- [Brano citato]:
..............................

Anche Dio fa parte del possesso. Sopra l’ingresso della casa del primo console Buddenbrook, sta scritto in caratteri antichi: Dominus providebit . Qualsiasi sventura accada, «bisogna cercare forza e conforto in Dio». È dubbio che questo conforto giunga sempre: Johann Buddenbrook ci crede, mentre il figlio Thomas oppone ai sentimenti del padre «una serietà riservata, un contagioso silenzio, un discreto tentennio del capo». Alla fine, tutta la vita della famiglia confluisce nel «famoso» quaderno con la copertina sbalzata e il taglio dorato. Tutti i Buddenbrook ci scrivono qualcosa: anche gli avvenimenti più modesti della cronaca quotidiana; e lo fanno con stile solenne e insieme con brevi tocchi istintivi e spontanei, da cui spira il rispetto della famiglia per se stessa, per Dio, la religione e la tradizione.

..............................

(Voci di dati memorizzati)
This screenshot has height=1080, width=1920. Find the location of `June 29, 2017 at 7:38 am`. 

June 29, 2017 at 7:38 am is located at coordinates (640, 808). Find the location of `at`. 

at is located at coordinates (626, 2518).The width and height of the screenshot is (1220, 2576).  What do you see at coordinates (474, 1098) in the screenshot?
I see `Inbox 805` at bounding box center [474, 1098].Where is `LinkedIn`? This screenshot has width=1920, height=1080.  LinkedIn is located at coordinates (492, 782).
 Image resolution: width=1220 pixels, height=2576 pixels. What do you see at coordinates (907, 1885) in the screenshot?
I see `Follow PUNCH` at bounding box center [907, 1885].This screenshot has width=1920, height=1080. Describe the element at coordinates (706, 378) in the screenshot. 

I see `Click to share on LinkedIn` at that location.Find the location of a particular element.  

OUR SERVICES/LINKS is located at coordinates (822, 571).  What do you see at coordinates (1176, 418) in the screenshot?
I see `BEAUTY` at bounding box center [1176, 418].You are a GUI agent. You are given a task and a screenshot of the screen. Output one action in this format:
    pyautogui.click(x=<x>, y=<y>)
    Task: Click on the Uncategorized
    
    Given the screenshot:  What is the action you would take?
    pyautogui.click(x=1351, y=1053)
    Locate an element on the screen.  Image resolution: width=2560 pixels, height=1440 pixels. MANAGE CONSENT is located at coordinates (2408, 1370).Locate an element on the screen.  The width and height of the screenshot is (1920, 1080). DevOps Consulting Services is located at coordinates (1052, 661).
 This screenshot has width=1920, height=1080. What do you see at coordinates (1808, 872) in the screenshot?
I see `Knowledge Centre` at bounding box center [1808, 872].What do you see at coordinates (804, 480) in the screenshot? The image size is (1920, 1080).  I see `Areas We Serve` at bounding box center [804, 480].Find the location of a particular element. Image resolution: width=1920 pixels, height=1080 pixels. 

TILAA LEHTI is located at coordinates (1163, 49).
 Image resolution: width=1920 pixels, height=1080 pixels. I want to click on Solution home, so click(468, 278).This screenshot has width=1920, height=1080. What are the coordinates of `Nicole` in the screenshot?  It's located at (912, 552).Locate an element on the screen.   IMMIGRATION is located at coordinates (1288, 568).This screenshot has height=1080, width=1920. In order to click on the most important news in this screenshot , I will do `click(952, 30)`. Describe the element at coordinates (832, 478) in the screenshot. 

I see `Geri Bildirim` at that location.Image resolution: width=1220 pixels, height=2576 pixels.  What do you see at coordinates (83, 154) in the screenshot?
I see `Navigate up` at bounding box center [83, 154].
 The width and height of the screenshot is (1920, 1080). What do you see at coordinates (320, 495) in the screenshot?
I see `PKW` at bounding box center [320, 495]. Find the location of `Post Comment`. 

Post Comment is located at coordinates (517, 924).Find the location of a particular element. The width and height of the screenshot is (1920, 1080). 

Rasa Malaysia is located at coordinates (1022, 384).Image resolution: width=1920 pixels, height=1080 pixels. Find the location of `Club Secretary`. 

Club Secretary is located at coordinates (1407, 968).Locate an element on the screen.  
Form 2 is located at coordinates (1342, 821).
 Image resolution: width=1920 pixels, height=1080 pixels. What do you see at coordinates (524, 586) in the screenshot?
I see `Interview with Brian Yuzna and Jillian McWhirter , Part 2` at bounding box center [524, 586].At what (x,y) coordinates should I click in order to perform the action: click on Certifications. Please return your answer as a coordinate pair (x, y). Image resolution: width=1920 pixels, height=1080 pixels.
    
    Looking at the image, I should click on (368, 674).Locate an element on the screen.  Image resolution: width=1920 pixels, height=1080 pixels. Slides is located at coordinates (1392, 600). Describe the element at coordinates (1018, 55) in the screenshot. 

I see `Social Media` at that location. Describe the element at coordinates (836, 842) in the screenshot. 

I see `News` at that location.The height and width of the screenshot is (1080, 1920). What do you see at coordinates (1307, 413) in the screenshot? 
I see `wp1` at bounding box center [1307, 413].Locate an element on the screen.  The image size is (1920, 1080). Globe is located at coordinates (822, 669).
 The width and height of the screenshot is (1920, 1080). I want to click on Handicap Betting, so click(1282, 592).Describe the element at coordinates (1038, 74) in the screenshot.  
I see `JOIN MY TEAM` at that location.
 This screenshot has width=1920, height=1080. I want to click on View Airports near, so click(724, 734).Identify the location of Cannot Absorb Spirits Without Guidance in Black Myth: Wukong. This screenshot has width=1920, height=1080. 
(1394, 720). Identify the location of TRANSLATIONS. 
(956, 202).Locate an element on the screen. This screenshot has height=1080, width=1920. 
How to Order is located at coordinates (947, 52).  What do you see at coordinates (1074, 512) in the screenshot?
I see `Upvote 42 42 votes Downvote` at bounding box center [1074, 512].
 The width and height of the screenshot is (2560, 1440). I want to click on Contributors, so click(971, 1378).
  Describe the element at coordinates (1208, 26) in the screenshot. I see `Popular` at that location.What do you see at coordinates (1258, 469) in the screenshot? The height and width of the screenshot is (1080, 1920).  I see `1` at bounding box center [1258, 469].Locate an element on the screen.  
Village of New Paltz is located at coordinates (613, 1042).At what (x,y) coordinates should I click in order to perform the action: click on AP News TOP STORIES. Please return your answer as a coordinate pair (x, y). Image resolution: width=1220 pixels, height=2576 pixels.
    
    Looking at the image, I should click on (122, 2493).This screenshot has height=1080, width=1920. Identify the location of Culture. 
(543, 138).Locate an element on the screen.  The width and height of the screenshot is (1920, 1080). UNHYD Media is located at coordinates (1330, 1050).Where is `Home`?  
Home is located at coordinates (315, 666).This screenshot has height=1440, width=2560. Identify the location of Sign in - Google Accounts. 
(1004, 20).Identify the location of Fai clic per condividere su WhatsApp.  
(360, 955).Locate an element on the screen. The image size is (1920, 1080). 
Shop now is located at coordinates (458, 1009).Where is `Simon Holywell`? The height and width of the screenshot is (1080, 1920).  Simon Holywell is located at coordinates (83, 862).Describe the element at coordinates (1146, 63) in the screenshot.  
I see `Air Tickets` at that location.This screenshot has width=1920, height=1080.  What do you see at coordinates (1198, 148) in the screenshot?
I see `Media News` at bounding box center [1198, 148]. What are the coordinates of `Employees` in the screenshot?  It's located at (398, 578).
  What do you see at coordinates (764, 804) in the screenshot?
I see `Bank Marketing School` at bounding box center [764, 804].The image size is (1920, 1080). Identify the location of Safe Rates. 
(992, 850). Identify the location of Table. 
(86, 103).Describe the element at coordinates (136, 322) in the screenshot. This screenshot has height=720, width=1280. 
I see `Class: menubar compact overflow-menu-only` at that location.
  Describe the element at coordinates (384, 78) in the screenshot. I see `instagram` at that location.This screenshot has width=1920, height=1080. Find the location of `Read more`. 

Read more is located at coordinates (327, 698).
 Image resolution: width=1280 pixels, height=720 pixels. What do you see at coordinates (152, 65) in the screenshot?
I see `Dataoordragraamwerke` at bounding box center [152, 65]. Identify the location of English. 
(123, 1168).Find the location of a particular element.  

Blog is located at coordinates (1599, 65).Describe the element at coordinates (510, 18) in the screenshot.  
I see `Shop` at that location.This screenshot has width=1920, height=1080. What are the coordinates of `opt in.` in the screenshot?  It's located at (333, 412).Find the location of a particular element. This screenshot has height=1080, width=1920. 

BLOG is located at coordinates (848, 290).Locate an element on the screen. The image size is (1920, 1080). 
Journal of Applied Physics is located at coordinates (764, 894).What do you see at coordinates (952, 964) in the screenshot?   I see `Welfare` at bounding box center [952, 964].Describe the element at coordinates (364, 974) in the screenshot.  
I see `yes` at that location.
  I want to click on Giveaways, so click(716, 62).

..............................

Stabilisci se ciascuna affermazione concorda con il brano sui Buddenbrook. Rispondi sì o no e cita esattamente le parole del brano che lo decidono.
1. Sopra l'ingresso della casa del primo console c'è un'iscrizione in latino.
2. Thomas condivide apertamente la fede del padre.
3. Nel quaderno di famiglia si annotano soltanto gli eventi importanti.
L'elenco non ha alcun ruolo in questo esercizio.

1. Sì: "Sopra l’ingresso della casa del primo console Buddenbrook, sta scritto in caratteri antichi: Dominus providebit".
2. No: "il figlio Thomas oppone ai sentimenti del padre «una serietà riservata, un contagioso silenzio, un discreto tentennio del capo»".
3. No: "anche gli avvenimenti più modesti della cronaca quotidiana".